Whether you have your next one already scheduled, you’re preparing for your first one, or you’re still contemplating whether or not you want to commit to the 42.2km run, here are 5 tips to get you ready for your next marathon.


After completing my first Marathon in April 2021 and my experience with strength, conditioning, and rehabilitation, I wanted to provide you with some tips that I have picked up over my inaugural run and look to apply to my future marathons.
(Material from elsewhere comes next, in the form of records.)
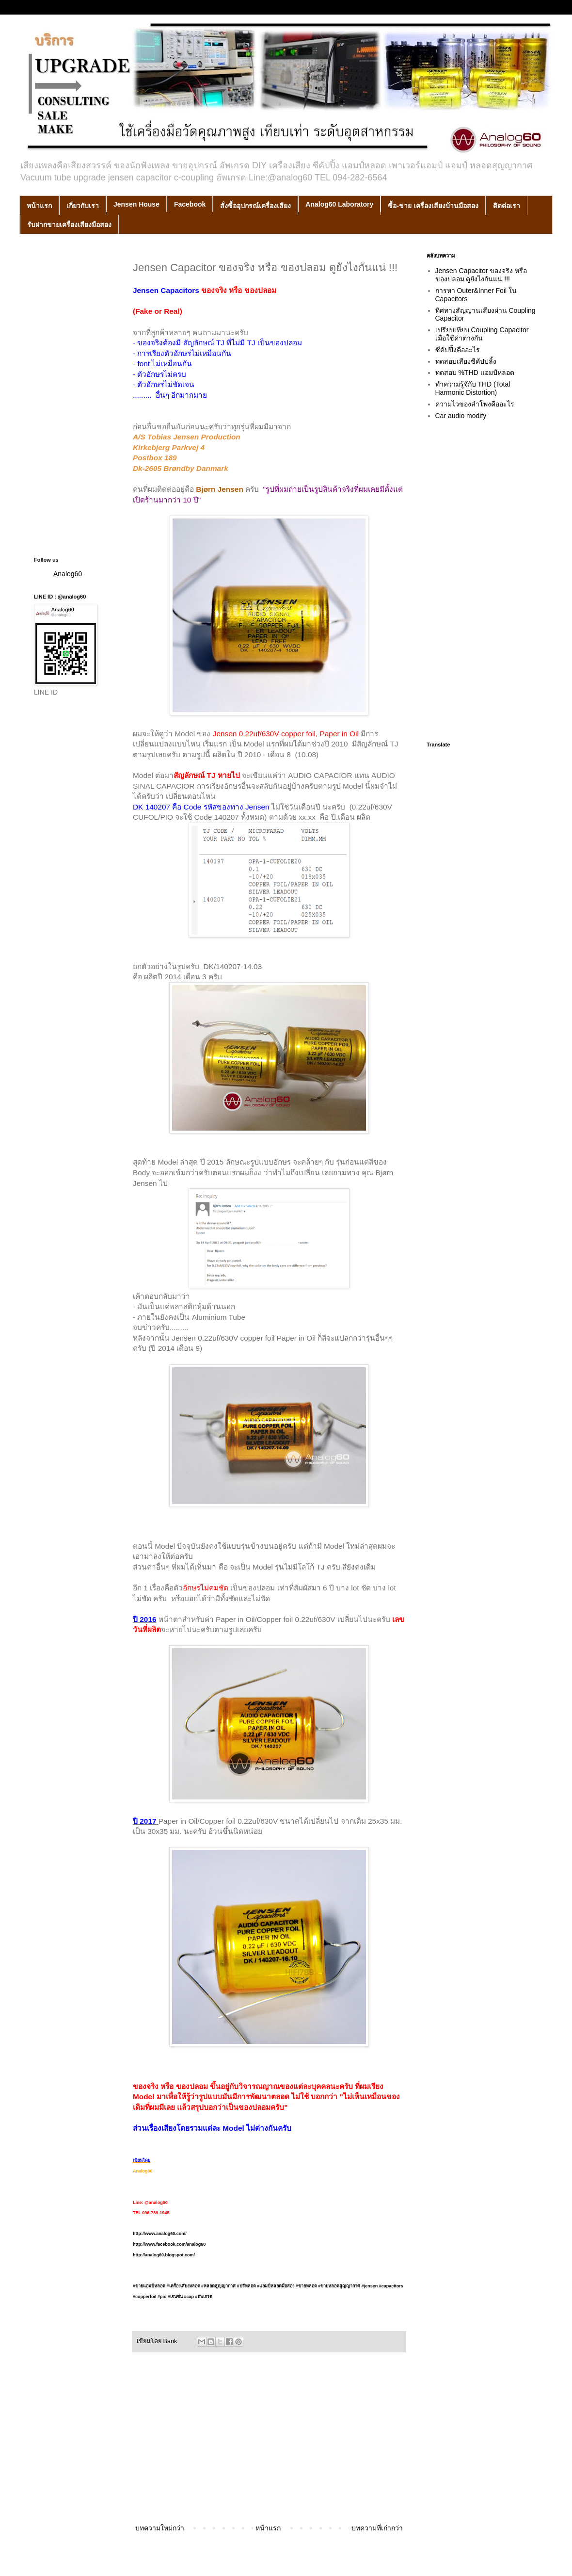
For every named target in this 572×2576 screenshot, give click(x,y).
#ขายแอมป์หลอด (149, 2286)
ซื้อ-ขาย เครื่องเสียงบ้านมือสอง (433, 206)
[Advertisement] (269, 2442)
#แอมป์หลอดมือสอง (275, 2286)
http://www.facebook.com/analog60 (169, 2244)
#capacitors (391, 2286)
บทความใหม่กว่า (159, 2528)
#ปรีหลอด (246, 2286)
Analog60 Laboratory (339, 204)
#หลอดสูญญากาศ (218, 2286)
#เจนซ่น (175, 2296)
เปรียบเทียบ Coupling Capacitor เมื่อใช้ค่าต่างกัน (482, 334)
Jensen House (136, 204)
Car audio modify (461, 416)
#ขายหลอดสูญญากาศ (339, 2286)
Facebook (190, 204)
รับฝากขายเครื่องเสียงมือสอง (69, 224)
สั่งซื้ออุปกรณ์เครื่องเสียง (255, 206)
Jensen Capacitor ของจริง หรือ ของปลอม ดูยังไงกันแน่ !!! (481, 275)
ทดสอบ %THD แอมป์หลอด (474, 372)
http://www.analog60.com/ (160, 2233)
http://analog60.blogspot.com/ (164, 2254)
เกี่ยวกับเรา (82, 206)
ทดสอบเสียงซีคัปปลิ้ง (465, 361)
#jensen (370, 2286)
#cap (198, 2296)
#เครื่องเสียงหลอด (183, 2286)
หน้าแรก (39, 206)
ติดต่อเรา (506, 206)
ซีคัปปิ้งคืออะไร (457, 350)
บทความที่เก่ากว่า (377, 2528)
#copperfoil (145, 2296)
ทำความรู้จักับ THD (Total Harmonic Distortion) (472, 388)
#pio (162, 2296)
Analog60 (67, 574)
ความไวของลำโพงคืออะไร (474, 404)
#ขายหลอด (306, 2286)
Slowly build up your tolerance

Last year during the COVID-19 outbreak, I increased my running a lot. Despite my understanding of injuries, I thought I would be able to tolerate 5-10km runs a couple of times a week – I couldn’t. I ended up with shin splints after a couple of weeks of regular running and had to sit myself out for a month to recover. If you are planning to do a marathon, give yourself ample time to prepare. At least 3-4 months of training will help you physically and mentally prepare for race day. Start with 1-2 running sessions per week and slowly build up your distance and sessions. In my training, I only ever ran up to three times per week but my duration increased.


You have to be strong to run

I think something that gets overlooked is the strength needed in your legs to carry you 42.2km. People often start running to get fitter but people often overlook the fact that you need to be strong/fit to run. Start with some bodyweight exercises including lunge variations, squats, and calf raises. Complete some strength training 2-3 times per week on alternating days and look to increase your reps over your training time. Think about how many steps you’re going to have to take on the run, your muscles need to have good strength-endurance to repeatedly contract and push you forward.


Have a training Plan B

Even small injuries can impact your training regime. Be prepared for that to happen, think about ways you can do cardiovascular training without running. If you have access to a gym membership, using the elliptical or the stationary bike will allow you to get your legs to move without the impact of running. If you find your legs are sore or fatigued, using the concept rower or even swimming some laps might be a good option to train your cardiovascular fitness while managing injuries.


Sleep and Recovery

If you’re anything like me, you love your sleep. I often plan my days around how much sleep I am going to get the night before or my training schedule. You cannot underestimate your recovery and sleep. Deep sleep is where your muscles and the nervous system recovers. Without enough sleep or good quality sleep, you are at a greater risk of overtraining and injuries. Make sure you have days of light activity. You might enjoy doing exercise every day and if that is the case, things such as a walk or Pilates maybe a low-intensity exercise option that you can do without feeling fatigued



Often the biggest mistake is not refueling your body. Yes, if you decide to increase the amount of running you do each week, you will increase the number of calories you burn each day. It isn’t enough just to eat more calorie-dense foods. You need to refuel the right way. Consuming a meal that contains carbohydrates and proteins after you run will help with muscle recovery and replenish the energy lost after exercise. Eating the right foods in preparation for your run and around your training will help you feel better prepared on race day and not cause an upset stomach.